Data provided: Begin

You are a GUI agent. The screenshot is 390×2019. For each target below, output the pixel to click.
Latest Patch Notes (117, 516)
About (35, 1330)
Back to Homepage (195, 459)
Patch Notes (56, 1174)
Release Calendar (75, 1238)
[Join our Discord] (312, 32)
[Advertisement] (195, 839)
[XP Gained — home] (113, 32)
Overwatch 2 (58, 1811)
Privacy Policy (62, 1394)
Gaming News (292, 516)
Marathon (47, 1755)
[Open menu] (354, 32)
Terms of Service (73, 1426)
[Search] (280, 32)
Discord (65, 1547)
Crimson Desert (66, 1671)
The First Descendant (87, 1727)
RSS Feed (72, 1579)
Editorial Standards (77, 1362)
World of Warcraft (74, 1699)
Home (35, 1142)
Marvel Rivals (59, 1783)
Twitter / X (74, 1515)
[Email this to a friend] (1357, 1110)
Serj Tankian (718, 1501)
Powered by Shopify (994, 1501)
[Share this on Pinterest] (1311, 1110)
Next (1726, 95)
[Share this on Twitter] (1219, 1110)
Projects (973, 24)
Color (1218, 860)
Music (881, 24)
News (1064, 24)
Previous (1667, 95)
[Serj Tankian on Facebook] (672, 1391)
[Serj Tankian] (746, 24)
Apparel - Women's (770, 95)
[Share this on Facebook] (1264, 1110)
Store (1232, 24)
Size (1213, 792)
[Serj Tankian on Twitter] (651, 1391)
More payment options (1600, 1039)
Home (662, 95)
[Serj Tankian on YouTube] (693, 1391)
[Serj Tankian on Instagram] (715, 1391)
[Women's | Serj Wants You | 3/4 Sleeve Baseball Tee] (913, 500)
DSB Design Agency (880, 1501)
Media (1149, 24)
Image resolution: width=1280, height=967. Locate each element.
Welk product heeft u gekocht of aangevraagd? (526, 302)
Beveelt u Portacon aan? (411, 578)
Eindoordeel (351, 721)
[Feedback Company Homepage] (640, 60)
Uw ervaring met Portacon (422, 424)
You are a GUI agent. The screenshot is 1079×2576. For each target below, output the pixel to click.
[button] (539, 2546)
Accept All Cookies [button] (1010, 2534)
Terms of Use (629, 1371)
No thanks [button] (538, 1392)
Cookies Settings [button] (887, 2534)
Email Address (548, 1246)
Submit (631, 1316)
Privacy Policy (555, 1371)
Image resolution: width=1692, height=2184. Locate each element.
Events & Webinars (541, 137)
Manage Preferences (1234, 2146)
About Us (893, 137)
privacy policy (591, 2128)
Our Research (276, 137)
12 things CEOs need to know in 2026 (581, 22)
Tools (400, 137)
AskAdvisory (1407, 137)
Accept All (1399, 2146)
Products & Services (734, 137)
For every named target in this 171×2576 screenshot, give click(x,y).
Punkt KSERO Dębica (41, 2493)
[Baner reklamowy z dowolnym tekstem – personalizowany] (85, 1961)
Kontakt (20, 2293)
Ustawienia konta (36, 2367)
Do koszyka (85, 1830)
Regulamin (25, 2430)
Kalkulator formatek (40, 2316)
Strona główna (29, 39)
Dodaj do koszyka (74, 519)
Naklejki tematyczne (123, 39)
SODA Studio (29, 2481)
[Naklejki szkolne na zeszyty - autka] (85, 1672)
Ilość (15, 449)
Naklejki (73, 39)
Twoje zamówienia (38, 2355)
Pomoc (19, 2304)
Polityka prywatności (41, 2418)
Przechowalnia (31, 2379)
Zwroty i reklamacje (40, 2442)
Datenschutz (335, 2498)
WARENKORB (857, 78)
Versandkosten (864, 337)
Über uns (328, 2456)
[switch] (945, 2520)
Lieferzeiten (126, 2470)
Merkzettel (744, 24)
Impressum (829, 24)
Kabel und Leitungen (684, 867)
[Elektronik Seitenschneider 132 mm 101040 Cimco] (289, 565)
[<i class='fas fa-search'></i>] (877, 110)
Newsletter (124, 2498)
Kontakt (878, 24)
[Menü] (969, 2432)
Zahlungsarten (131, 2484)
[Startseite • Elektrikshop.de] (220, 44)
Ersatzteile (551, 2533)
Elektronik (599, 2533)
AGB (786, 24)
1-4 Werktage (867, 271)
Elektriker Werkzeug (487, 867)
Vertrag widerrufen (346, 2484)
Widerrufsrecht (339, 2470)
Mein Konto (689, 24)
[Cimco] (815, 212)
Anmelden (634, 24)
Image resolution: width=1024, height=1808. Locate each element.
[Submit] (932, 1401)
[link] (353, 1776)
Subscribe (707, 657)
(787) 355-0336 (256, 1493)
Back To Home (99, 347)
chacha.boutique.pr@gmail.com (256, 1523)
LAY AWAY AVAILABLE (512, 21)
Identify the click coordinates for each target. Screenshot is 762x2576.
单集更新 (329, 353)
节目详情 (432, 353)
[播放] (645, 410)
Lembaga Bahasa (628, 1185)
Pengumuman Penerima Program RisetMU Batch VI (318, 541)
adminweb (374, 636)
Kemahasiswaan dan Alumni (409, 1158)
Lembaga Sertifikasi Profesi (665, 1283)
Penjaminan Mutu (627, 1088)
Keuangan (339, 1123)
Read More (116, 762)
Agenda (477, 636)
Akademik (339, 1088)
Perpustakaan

Data provided: End

[What is expected] For the lines above, output exactly those from the line containing "Zahlungsarten (131, 2484)" through the line containing "[link] (353, 1776)", and skip the others.

[The completed task]
Zahlungsarten (131, 2484)
[Startseite • Elektrikshop.de] (220, 44)
Ersatzteile (551, 2533)
Elektronik (599, 2533)
AGB (786, 24)
1-4 Werktage (867, 271)
Elektriker Werkzeug (487, 867)
Vertrag widerrufen (346, 2484)
Widerrufsrecht (339, 2470)
Mein Konto (689, 24)
[Cimco] (815, 212)
Anmelden (634, 24)
Image resolution: width=1024, height=1808. Locate each element.
[Submit] (932, 1401)
[link] (353, 1776)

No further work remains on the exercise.